Berbeda halnya dalam Islam. Islam memberikan rambu-rambu sesuai syariat. Islam memiliki pandangan khusus tentang pariwisata. Islam memandang bahwa wisata kaum muslim adalah bentuk upaya untuk meningkatkan ketakwaan kepada Allah taala. Sebagaimana dalam hadits Rasulullah Saw.,
“Sesungguhnya wisatanya umatku adalah berjihad di jalan Allah.” (HR Abu Daud, 2486, dinyatakan hasan oleh Al-Albany dalam Shahih Abu Daud dan dikuatkan sanadnya oleh Al-Iraqi dalam Takhrij Ihya Ulumuddin no. 2641).

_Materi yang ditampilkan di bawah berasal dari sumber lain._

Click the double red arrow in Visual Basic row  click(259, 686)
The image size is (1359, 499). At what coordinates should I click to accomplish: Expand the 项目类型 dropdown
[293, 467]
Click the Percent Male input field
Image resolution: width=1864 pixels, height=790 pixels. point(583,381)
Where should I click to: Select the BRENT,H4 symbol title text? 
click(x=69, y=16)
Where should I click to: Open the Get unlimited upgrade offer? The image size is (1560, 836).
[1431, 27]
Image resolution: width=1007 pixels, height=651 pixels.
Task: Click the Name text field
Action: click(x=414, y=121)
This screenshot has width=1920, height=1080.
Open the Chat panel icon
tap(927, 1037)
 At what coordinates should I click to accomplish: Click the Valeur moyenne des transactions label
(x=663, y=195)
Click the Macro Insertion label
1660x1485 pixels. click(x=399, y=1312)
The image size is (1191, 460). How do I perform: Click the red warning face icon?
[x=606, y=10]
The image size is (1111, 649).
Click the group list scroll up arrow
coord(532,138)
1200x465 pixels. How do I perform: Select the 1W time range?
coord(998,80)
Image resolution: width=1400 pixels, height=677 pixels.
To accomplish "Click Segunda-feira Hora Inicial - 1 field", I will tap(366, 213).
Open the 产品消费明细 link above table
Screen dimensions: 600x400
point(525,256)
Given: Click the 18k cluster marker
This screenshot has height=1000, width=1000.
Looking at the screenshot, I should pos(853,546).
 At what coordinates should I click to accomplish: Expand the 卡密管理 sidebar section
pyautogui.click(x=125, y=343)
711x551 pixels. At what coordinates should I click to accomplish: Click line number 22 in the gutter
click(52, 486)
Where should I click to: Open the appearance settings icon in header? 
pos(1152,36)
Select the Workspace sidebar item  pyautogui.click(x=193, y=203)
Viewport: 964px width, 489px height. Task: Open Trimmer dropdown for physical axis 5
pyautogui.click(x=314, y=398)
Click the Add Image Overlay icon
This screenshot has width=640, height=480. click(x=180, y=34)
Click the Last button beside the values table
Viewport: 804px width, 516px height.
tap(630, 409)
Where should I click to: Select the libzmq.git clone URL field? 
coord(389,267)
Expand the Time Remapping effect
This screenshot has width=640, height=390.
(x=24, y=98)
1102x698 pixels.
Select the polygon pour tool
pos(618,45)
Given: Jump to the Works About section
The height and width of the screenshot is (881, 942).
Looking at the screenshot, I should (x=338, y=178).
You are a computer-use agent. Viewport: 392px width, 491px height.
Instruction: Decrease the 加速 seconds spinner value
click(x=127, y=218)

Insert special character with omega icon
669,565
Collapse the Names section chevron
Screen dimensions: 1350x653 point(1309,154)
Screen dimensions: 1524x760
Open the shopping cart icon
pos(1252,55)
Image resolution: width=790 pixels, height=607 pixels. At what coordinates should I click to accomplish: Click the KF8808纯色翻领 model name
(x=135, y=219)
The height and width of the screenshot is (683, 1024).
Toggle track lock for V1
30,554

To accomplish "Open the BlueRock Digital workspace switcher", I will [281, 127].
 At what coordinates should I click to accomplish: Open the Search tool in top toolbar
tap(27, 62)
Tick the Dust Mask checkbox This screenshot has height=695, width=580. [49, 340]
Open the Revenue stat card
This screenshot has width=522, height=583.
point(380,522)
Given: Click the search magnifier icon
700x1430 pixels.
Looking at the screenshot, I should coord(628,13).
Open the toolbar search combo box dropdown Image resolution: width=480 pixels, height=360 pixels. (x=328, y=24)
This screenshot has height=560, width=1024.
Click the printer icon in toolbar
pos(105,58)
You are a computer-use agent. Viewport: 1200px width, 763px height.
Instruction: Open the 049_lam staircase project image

Tujuan lain dari wisata adalah untuk tadabur alam, yaitu melihat keagungan dan kebesaran Allah sehingga semakin percaya dan yakin akan keberadaan-Nya. Akan semakin terpancar keimanan yang kuat. Alhasil, Islam tidak akan menarget wisata sebagai sumber utama pemasukan bagi negara. Islam juga tidak akan membiarkan desa-desa mewujudkan desa wisata hanya demi kepentingan ekonomi atau melestarikan budaya yang justru bertentangan dengan ajaran Islam.
Islam juga memiliki konsep dan prinsip kepemilikan. Islam menetapkan tidak semua sumber daya alam dapat dimiliki secara privat, baik individu maupun asing. Kepemilikannya adalah milik seluruh rakyat dan negara yang mengelolanya untuk kebermanfaatannya bagi umat.
Dari Ibnu Abbas ra. berkata bahwa sesungguhnya Nabi saw. bersabda, “Kaum muslim berserikat dalam tiga hal, yaitu air, rumput (pohon), api (bahan bakar), dan harganya haram.” Abu Said berkata, “Maksudnya air yang mengalir.” (HR Ibnu Majah).
Khalifah juga akan memutuskan kerjasama dengan lembaga atau negara yang memusuhi Islam atau ingin menguasai umat Islam. Sehingga kedaulatan negara akan tetap terjaga.
Dengan demikian, negara tidak akan menjadikan sektor pariwisata sebagai kepentingan ekonomi dan bisnis. Pariwisata dijadikan sebagai sarana dakwah dan bentuk ketaatan kepada Allah taala. Hal ini dapat terwujud apabila sistem Islam ditegakkan dalam bingkai daulah Islamiyah.